Several big benefits consultants and health insurers are betting on the employee-choice model. Major consulting firm Aon Hewitt, a unit of Aon PLC, is behind the insurance exchange that Sears and Darden will use, while rival Towers Watson & Co. in May bought Extend Health Inc., an online marketplace used by employers to hook retirees up with Medicare coverage. It plans to expand the marketplace to include active workers buying individual plans, starting in 2014.
“Within the next two or three years, it’s going to be mainstream,” said Ken Goulet, executive vice president at WellPoint Inc. The insurer will roll out a product next year called Anthem Health Marketplace that lets employers offer a variety of its plans to workers, paired with a fixed contribution. Mr. Goulet said it is close to signing up more than 30 midsize and large employers for early next year, including one with more than 50,000 workers.
Other insurers say big companies will hold back until they see early successes. “There will be a lot of interest in taking a look at those results,” said Yasmine Winkler, chief product and marketing officer at UnitedHealth Group Inc.’s insurance arm, the nation’s largest. But, she said, “The jury’s out” on whether the approach will become widespread.
Though some employers today offer workers more than one health plan design, they don’t provide as many choices as the exchanges will. The Aon Hewitt version will have five different levels of health plan, and five different health insurers. Workers also don’t get the “shopping” experience, where they see the full cost of the plan, and apply their own allotted money to it.
A spokesman for Sears, which will have around 90,000 full-time employees eligible for the new health-benefits program, said the approach “is about increasing associate choice and options for their health care,” and should benefit both the company and its employees.

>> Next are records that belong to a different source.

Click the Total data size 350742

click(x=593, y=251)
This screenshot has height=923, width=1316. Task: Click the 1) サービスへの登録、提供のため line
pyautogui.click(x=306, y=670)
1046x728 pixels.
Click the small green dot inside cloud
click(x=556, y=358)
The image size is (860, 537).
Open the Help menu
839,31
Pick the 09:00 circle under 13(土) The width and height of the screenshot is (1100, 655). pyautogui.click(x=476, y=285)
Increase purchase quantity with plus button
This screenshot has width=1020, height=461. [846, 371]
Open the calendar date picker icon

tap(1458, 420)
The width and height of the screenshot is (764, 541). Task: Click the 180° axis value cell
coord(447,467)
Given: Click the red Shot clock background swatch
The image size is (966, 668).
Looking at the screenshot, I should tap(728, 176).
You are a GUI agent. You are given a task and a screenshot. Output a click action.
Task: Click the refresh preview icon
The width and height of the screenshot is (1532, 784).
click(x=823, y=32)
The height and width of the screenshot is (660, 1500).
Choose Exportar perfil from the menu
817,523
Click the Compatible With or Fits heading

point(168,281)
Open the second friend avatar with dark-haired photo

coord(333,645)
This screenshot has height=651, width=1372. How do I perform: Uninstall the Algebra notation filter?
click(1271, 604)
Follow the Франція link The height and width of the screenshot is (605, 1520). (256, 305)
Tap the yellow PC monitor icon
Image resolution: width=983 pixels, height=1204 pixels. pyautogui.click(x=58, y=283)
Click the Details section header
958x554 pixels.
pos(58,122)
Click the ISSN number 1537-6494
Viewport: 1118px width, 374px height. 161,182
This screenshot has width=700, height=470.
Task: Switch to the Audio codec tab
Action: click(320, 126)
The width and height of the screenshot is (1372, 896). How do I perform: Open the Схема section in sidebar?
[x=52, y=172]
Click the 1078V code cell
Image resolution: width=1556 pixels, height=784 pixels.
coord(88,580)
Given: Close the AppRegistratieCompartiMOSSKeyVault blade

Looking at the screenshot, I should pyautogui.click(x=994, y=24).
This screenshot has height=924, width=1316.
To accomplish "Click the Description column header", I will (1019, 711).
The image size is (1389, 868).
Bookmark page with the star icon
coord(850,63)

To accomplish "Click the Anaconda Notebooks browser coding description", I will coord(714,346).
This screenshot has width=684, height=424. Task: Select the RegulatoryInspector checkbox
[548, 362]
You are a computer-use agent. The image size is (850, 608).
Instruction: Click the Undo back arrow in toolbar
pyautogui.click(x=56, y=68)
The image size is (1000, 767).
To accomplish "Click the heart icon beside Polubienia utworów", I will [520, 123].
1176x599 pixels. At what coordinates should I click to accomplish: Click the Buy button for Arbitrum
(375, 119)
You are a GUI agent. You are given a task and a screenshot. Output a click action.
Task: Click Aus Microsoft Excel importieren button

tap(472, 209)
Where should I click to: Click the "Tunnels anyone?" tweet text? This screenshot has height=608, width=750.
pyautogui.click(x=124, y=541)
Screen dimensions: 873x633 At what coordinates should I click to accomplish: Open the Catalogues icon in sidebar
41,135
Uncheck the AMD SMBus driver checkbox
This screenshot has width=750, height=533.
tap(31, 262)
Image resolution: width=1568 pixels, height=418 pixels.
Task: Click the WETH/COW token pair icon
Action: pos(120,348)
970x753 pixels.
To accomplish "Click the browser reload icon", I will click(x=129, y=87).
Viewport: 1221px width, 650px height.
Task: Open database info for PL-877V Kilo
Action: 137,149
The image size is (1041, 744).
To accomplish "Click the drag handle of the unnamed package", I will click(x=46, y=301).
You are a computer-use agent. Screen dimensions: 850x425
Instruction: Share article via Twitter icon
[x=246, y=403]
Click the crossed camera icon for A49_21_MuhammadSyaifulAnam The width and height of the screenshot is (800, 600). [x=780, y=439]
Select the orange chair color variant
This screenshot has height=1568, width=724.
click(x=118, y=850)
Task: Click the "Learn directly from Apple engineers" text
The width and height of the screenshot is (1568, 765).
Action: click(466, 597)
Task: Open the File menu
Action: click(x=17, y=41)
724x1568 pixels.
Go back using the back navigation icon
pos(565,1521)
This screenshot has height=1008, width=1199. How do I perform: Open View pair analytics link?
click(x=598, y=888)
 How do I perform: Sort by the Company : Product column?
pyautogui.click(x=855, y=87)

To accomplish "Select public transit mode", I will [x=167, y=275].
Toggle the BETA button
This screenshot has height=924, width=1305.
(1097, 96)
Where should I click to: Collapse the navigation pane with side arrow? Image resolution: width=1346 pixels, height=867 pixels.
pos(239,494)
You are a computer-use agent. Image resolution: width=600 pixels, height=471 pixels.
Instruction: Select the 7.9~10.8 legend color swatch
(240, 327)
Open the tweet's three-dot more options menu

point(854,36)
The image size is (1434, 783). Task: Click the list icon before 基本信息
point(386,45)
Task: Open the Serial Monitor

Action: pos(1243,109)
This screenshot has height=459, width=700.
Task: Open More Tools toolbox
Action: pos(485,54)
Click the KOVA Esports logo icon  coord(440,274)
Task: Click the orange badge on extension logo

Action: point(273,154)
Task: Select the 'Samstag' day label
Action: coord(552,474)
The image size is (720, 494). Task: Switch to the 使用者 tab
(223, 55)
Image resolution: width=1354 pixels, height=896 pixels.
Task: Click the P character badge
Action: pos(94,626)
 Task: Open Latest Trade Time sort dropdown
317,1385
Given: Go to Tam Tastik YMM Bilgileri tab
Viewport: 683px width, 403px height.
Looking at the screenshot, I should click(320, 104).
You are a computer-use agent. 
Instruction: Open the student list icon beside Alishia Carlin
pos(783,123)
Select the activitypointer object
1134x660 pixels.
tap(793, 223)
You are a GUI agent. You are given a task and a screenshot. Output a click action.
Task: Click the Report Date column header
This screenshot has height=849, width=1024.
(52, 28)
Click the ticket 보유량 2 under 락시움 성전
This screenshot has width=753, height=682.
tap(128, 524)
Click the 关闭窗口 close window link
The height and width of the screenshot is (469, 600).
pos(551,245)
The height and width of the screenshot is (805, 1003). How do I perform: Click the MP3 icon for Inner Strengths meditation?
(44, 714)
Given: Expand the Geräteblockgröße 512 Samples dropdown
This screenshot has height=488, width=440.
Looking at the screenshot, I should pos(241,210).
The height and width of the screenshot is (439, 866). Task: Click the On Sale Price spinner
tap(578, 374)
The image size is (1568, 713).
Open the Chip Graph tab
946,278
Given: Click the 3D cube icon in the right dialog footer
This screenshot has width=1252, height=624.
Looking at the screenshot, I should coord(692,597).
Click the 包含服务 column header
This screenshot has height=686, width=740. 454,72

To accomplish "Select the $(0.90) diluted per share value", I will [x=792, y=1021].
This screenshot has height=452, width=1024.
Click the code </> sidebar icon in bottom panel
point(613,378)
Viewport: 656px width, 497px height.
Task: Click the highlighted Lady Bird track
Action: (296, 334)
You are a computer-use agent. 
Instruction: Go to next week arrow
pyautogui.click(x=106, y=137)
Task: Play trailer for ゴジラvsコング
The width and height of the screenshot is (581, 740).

But some consultants question whether the exchange setups will achieve overall savings for big employers, particularly those who already self-insure to shave costs.
Exchange operators today say they offer employers more predictable costs, as well as potential savings gleaned from workers’ voluntary choice of skinnier coverage and competition among insurers offering plans on the exchanges.
“It drives competition and drives efficiency,” said Ken Sperling, Aon’s national health exchange strategy leader.
Aon’s marketplace is expected to have around 100,000 employees, including Aon’s own, when it launches next year. Bloom Health Corp., which is working with Health Care Service Corp. and Minnesota’s Medica Health Plans, in addition to WellPoint and others, said it also expects to have around 100,000 workers at the beginning of 2013. Other employer-focused exchanges, including ConnectedHealth LLC, of Chicago, also say they are seeing growth.